In mathematics, the factorial of a non-negative integer is the product of all positive integers less than or equal to that number. It's denoted by the symbol \(!\). For example, \(!5\) (read as 'five factorial') is calculated as follows:
\[ 5! = 5 \cdot 4 \cdot 3 \cdot 2 \cdot 1 = 120 \] The factorial function grows very quickly. Even for relatively small numbers, the factorial can be quite large. For 0, it's defined that \(!0 = 1\). This definition helps in simplifying various mathematical expressions and maintaining consistency in equations.

Permutations refer to the different possible arrangements of a set of items. The order in which we arrange the items matters in permutations. The formula for permutations is given by:
\[ P(n, k) = \frac{n!}{(n - k)!} \] Here, \(n\) represents the total number of items, and \(k\) is the number of items to be arranged.
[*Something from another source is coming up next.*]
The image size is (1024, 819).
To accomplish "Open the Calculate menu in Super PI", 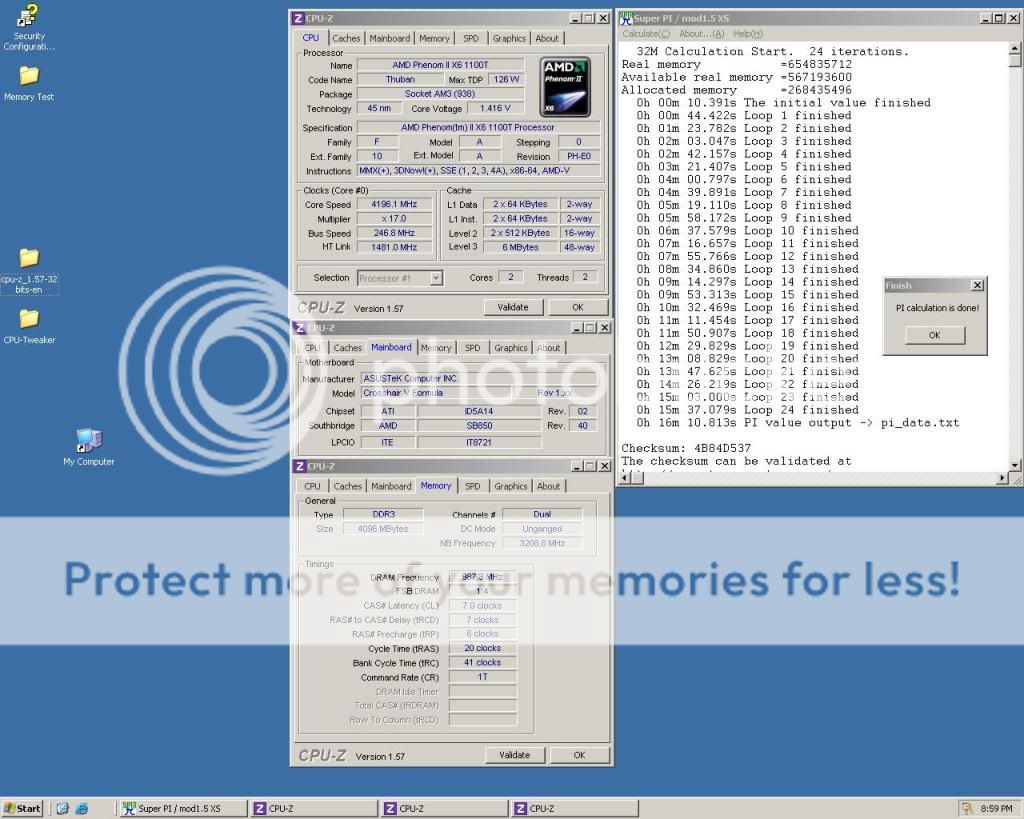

The factorial in the numerator (\(n!\)) provides the number of ways to arrange all \(n\) items, while the factorial in the denominator (\((n - k)!\)) removes the excess arrangements when fewer than \(n\) items are being selected. Using this formula, the specific permutation for \(P(52, 0)\) was found by substituting the values into it.

Combinatorics is a branch of mathematics dealing with combinations, permutations, and counting. It provides tools and formulas to count the ways objects can be chosen or arranged. In this exercise, we used a specific formula from combinatorics to determine permutations. Combinatorics includes:

• Permutations: Arrangements where order matters.
• Combinations: Selections where order does not matter.

For permutation problems like \(P(52, 0)\), combinatorics helps in calculating the ordered arrangements efficiently through well-defined formulas.

Algebra often deals with symbols and the rules for manipulating these symbols to solve equations or perform calculations. In solving permutation problems like \(P(52, 0)\), understanding algebraic manipulation is key. We used algebra to:

• Substitute values into a given formula.
• Simplify expressions.
• Solve factorial equations.

By applying algebraic principles, we simplify complex expressions and make sure that calculations like \(\frac{52!}{52!}\) reduce correctly to 1, ensuring the integrity of our solution.